[Dataset excerpts]
-=-=-

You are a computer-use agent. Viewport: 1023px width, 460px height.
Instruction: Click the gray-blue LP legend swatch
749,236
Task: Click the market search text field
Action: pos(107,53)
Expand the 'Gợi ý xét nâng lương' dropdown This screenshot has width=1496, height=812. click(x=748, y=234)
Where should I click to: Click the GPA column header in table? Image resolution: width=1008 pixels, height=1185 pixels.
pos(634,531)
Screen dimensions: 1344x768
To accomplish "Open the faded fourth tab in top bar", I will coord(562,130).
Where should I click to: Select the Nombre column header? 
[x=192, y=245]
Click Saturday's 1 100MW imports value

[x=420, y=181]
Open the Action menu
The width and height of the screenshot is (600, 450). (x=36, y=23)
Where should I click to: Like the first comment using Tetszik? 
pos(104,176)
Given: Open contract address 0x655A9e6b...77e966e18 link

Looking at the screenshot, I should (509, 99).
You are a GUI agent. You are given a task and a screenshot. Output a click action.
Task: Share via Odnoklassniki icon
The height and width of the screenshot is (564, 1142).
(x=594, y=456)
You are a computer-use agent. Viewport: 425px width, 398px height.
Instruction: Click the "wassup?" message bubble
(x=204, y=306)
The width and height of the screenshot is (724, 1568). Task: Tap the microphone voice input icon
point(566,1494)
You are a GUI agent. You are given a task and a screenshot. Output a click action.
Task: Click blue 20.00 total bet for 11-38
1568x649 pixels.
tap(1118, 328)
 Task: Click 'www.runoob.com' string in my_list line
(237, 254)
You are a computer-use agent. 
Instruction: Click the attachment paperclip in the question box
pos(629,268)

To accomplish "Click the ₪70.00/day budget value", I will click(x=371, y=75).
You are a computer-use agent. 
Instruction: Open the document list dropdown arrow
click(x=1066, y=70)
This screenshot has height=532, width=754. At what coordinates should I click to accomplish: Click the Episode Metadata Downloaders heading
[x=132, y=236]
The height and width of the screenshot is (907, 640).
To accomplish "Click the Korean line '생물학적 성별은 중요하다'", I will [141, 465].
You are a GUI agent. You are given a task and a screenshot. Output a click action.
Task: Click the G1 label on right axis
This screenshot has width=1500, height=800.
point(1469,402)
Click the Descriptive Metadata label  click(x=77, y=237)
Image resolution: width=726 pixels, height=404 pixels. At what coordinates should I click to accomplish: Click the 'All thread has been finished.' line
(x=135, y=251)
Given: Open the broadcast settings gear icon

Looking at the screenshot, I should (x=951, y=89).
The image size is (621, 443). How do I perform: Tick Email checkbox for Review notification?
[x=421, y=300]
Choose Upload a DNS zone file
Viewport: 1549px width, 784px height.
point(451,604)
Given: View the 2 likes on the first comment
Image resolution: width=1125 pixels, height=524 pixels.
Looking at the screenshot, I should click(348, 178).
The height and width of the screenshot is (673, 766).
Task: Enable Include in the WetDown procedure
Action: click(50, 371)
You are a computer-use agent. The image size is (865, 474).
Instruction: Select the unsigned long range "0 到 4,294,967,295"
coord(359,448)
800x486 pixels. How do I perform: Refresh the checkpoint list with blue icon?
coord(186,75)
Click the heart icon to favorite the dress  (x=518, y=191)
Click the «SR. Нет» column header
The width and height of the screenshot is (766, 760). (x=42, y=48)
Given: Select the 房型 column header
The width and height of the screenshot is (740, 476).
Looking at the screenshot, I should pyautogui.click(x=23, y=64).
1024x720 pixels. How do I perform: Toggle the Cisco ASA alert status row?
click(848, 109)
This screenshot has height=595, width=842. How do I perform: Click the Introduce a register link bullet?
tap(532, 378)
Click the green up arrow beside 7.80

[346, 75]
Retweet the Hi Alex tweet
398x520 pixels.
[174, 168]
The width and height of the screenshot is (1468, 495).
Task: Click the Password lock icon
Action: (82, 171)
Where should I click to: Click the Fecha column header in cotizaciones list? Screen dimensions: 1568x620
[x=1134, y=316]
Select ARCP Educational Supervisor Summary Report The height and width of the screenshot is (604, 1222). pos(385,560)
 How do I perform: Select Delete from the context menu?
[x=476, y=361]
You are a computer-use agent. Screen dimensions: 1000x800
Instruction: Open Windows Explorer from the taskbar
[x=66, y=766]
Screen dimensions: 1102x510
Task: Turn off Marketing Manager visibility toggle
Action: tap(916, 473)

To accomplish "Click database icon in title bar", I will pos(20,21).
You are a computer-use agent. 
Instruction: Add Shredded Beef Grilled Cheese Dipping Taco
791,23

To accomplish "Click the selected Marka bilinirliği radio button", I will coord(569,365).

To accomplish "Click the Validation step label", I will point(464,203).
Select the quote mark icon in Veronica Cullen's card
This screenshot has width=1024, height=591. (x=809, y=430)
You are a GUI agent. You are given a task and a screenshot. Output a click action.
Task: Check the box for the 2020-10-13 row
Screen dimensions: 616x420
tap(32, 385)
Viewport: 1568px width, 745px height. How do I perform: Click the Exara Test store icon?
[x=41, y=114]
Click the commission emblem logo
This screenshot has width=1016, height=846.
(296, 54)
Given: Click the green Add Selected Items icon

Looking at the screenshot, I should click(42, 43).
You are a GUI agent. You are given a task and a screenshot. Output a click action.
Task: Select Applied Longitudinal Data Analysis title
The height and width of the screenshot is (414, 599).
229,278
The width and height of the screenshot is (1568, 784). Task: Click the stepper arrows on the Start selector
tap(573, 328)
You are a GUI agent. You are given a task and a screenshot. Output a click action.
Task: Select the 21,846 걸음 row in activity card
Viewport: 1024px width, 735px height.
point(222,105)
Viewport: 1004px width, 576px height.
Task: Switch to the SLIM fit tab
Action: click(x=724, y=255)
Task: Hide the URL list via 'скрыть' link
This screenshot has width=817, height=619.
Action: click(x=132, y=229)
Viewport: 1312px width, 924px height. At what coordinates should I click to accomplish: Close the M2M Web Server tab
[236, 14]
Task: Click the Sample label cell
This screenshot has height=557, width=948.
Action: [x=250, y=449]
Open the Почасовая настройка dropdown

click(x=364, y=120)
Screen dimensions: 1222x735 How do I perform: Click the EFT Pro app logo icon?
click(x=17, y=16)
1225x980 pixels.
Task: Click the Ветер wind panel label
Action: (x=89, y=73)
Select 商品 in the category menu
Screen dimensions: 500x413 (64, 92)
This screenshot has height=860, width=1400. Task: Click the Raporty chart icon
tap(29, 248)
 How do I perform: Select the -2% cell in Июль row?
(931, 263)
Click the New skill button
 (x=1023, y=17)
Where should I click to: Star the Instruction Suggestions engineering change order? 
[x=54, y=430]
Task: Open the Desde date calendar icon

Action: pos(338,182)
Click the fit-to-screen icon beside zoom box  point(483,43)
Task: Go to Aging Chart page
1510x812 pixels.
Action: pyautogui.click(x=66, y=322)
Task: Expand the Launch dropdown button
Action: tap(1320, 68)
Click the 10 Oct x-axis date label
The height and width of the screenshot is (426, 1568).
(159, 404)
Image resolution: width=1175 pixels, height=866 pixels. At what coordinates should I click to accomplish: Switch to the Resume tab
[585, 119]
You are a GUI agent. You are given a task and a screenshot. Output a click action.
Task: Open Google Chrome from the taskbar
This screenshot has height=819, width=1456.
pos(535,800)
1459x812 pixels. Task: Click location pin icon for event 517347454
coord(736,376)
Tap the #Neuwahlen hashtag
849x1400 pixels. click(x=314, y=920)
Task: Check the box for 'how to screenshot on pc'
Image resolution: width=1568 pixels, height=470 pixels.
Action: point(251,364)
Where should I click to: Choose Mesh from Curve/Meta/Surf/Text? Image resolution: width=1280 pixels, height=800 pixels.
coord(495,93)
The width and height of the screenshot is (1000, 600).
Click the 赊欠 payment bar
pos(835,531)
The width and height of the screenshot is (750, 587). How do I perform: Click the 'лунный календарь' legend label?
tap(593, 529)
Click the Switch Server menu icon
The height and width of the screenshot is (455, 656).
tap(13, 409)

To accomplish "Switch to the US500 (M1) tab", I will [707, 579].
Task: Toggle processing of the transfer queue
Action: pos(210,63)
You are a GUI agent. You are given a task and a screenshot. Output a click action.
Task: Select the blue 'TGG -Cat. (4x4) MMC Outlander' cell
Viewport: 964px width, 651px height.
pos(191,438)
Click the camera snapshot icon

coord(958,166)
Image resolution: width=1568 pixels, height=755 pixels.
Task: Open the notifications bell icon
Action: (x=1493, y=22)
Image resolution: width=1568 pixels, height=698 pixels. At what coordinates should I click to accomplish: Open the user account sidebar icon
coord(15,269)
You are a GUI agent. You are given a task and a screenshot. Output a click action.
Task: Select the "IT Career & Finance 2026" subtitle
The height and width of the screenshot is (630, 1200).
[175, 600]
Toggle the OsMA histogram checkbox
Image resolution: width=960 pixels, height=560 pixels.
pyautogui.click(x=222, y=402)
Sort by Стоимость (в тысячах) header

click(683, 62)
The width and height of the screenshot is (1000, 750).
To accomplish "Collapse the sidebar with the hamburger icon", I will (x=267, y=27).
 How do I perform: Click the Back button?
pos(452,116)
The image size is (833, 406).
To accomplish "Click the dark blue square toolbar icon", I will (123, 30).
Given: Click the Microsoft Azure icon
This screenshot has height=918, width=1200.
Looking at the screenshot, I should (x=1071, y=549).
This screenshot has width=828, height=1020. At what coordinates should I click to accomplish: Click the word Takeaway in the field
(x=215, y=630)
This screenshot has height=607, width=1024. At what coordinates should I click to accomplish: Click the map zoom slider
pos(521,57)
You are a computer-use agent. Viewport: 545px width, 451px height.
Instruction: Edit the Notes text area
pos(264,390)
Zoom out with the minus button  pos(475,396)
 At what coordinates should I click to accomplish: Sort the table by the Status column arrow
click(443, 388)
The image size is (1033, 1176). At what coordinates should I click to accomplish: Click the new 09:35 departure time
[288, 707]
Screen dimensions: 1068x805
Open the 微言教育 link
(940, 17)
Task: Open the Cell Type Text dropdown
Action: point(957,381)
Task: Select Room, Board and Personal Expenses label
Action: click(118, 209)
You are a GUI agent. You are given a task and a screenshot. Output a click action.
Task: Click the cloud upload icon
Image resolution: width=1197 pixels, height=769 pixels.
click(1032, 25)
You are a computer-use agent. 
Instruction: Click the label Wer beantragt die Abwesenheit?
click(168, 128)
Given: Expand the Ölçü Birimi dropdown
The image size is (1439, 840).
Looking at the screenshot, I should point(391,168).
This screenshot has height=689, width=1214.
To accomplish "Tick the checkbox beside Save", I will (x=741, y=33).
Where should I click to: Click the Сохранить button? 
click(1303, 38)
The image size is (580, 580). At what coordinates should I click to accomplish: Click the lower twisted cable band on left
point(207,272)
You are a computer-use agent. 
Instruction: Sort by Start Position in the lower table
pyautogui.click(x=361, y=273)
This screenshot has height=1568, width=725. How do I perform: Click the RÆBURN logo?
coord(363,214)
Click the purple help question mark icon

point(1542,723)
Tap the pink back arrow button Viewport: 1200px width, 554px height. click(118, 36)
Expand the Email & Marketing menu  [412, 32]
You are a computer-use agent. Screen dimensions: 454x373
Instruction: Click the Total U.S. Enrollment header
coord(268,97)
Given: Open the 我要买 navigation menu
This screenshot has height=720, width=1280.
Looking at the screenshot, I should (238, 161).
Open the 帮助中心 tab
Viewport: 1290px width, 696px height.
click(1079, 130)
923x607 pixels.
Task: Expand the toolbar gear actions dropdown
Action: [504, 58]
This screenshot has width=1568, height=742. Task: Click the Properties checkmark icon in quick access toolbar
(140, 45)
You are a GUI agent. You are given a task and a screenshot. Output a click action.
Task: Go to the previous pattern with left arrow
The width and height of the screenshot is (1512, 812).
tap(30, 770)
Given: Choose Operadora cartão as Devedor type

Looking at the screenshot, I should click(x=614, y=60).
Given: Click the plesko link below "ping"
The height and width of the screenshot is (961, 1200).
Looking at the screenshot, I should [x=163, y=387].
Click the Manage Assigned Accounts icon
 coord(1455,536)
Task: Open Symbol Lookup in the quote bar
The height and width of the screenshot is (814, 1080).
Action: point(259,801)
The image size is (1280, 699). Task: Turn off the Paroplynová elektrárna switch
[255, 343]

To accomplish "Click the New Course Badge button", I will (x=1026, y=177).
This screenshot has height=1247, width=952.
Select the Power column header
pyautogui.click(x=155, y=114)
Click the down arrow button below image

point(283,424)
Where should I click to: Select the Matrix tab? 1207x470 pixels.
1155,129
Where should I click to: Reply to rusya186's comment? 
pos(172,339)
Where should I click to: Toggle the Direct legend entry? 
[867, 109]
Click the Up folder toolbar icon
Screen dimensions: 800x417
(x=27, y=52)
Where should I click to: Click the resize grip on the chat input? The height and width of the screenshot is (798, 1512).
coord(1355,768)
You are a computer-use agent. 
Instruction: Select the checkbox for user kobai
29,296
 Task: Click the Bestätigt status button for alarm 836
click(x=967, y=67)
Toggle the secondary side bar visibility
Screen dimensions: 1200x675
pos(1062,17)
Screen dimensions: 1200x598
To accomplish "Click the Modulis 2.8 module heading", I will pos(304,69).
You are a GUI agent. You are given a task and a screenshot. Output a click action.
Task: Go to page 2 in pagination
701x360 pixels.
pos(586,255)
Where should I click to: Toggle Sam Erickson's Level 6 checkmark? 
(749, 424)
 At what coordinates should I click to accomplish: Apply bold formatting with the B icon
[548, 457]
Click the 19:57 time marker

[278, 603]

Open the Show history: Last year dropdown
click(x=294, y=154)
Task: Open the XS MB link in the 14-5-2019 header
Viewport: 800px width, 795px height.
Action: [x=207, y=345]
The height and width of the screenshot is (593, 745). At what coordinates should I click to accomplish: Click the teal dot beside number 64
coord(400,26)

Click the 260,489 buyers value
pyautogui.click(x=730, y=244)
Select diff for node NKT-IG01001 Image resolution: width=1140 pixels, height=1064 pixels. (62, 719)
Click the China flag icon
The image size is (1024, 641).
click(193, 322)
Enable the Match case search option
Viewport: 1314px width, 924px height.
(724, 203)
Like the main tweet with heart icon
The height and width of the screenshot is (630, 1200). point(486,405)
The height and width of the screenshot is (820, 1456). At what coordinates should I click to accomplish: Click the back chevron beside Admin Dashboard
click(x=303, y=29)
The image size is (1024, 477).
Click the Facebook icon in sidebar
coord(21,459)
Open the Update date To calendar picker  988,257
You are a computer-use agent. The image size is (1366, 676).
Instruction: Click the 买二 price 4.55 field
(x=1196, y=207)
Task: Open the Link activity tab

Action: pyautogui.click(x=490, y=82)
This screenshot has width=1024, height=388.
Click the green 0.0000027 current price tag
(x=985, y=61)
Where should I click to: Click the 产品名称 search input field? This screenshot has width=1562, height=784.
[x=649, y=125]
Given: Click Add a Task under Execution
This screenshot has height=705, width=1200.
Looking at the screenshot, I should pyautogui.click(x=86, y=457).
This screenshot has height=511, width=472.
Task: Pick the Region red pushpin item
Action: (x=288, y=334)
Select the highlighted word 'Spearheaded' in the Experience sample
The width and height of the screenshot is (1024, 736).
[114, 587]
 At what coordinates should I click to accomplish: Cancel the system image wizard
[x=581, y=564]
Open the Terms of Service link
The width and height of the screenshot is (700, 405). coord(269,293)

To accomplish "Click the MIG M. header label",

-=-=-

Please give the count of lines above with "axis", nothing else.

2